When that provision expires, Lesotho-based textile companies will have to source fabric from the United States or sub-Saharan countries.
The problem is that US fabric prices are more than double those in Asia from where Lesotho-based factories have been buying all along.
Sourcing from sub-Saharan Africa is equally challenging because the fabric is either not available or too expensive.
This means that apparel produced in Lesotho will be repulsively expensive and United States buyers will shift to Asian suppliers who produce at a lower cost and make their own fabric.
Orders to Lesotho’s textile firms will dry up and the firms will have to shut down.
The bureau’s spokesperson Amy Holman told a press conference on Tuesday that she was hopeful that the US congress will vote in favour of the provision’s extension saying “there is no opposition in the congress.”
“We are all worried.
“All we are doing is working hard,” Holman said.

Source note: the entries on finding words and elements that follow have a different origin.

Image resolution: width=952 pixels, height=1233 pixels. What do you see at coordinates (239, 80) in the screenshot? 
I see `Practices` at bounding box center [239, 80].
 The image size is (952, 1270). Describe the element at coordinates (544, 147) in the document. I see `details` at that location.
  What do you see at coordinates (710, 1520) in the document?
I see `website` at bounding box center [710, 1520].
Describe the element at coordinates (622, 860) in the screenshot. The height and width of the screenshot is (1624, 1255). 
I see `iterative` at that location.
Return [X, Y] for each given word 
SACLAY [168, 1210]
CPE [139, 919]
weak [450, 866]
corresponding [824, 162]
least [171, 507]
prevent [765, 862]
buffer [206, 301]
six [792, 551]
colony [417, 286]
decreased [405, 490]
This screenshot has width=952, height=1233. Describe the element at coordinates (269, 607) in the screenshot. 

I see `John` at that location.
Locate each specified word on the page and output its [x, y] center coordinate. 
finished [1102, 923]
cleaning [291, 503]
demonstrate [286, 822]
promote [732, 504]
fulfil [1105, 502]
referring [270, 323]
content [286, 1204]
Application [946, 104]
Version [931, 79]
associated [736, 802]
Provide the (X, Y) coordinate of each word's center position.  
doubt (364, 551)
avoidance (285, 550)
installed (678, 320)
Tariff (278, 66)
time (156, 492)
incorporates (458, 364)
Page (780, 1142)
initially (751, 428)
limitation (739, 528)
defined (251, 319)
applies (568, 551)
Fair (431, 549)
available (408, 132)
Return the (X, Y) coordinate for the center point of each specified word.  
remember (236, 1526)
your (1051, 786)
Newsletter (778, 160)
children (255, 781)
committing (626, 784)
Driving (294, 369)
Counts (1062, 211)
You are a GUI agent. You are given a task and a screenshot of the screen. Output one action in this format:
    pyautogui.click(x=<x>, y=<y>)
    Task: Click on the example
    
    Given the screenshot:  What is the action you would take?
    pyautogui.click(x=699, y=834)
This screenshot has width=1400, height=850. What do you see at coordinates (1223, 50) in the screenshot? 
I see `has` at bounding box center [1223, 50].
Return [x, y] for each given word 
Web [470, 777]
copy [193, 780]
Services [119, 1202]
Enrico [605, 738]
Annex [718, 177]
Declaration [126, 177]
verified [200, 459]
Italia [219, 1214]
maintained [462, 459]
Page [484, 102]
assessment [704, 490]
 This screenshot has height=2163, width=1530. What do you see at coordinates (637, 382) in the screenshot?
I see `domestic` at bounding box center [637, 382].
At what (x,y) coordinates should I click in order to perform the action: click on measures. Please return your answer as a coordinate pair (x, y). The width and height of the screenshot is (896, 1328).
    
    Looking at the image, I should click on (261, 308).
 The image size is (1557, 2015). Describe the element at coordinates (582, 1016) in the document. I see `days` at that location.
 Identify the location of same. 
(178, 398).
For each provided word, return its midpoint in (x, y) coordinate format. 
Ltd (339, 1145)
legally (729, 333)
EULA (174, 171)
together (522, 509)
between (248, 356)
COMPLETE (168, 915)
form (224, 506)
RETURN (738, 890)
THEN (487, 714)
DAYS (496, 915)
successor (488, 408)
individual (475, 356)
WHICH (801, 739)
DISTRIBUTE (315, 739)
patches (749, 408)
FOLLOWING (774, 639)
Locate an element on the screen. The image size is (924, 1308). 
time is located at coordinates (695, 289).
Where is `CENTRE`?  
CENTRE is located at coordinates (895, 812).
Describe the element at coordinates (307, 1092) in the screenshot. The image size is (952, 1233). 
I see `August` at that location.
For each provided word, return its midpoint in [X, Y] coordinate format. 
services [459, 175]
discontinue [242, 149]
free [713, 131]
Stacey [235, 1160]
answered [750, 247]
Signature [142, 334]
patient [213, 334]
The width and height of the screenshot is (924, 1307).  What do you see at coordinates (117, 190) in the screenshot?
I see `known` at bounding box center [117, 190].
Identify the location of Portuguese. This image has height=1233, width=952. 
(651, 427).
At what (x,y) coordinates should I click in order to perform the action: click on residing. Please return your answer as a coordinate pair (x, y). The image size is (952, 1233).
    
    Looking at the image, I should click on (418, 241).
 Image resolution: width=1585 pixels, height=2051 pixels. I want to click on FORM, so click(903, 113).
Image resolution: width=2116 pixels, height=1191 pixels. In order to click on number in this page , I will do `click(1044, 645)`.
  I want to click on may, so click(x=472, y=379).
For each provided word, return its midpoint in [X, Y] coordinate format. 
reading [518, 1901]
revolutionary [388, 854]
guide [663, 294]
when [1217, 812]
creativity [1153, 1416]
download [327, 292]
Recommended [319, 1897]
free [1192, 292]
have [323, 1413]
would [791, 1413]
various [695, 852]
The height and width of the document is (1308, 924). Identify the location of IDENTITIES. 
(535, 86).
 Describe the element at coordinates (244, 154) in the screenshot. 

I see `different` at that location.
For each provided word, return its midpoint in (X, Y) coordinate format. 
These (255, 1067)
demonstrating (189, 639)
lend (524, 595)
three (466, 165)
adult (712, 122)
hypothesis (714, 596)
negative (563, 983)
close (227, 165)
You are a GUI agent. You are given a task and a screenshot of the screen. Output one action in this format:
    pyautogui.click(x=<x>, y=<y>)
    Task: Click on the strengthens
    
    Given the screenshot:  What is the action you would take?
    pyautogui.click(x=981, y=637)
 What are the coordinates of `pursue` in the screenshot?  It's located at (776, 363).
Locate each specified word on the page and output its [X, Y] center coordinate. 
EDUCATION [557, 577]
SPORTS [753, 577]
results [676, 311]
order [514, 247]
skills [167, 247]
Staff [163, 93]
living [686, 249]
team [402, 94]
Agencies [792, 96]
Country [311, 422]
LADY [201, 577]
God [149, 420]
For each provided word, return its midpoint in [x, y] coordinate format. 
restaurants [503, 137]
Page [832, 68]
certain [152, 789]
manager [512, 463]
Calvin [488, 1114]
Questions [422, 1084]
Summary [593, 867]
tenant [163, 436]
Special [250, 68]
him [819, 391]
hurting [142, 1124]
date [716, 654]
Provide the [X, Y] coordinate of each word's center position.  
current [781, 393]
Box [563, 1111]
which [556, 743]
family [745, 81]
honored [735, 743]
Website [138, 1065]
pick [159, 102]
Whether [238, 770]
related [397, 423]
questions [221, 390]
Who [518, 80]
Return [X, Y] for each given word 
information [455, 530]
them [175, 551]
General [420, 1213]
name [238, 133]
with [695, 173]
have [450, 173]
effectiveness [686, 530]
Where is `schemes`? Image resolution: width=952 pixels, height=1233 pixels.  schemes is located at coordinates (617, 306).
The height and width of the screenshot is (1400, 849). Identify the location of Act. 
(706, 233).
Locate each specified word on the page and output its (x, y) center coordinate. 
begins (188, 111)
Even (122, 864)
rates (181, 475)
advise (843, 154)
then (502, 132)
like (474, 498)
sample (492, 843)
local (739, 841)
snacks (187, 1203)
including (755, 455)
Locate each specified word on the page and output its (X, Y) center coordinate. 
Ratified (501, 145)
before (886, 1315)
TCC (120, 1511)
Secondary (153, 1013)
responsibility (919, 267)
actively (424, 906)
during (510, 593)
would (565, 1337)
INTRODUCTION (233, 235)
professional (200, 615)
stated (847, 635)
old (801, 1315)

“We are working hard to sensitise all members of the Congress and other agencies,” she said.
“We are holding our breaths.”
If the bureau fails to lobby the congress, Lesotho’s textile industry will collapse unless the companies can diversify their markets.
The collapse would leave nearly 38 000 Basotho without jobs at a time when the unemployment rate is at 45 percent.
Its impact on the national economy will be huge as other sectors that rely on the textile industry will also suffer.
On June 1 Deputy US Trade Representative Ambassador Demetrios Marantis also told a press conference that he was working with Congress to ensure the renewal of the 3rd Country provision during this summer.
“We are committed to working with Congress to getting that renewed as quickly as possible,” Marantis said.
“We hope to do so as early as this summer in order to provide the predictability and stability that investors need in both the United States and Africa to ensure a smooth flow of textile and apparel trade from Africa to the United States,” he said.
The extension of the provision is expected to be thoroughly discussed at the 11th annual US-sub-Saharan Africa Trade and Economic Cooperation Forum in Lusaka, Zambia today.
A similar forum, the biggest, started on Tuesday in Washington DC and will end tomorrow.
Marantis says the forum will also discuss the possibility of extending AGOA beyond 2015.
The theme for this year’s summit is “Enhancing Africa’s infrastructure for trade.”
Trade ministers will focus on issues of developing transport, energy, telecommunications, and other hard infrastructure to improve African competitiveness and promote regional and US-sub-Saharan Africa trade.
The ministers will also discuss development of regional transportation, power generation capacity, telecommunications and other infrastructure services that promote larger markets, cross-border production and value chains.
The forum will highlight trade opportunities for US businesses and benefits of US exports of infrastructure-related products and support for US investment and joint ventures — including public-private partnerships — in sub-Saharan African transport, energy, telecommunications and other key infrastructure sectors.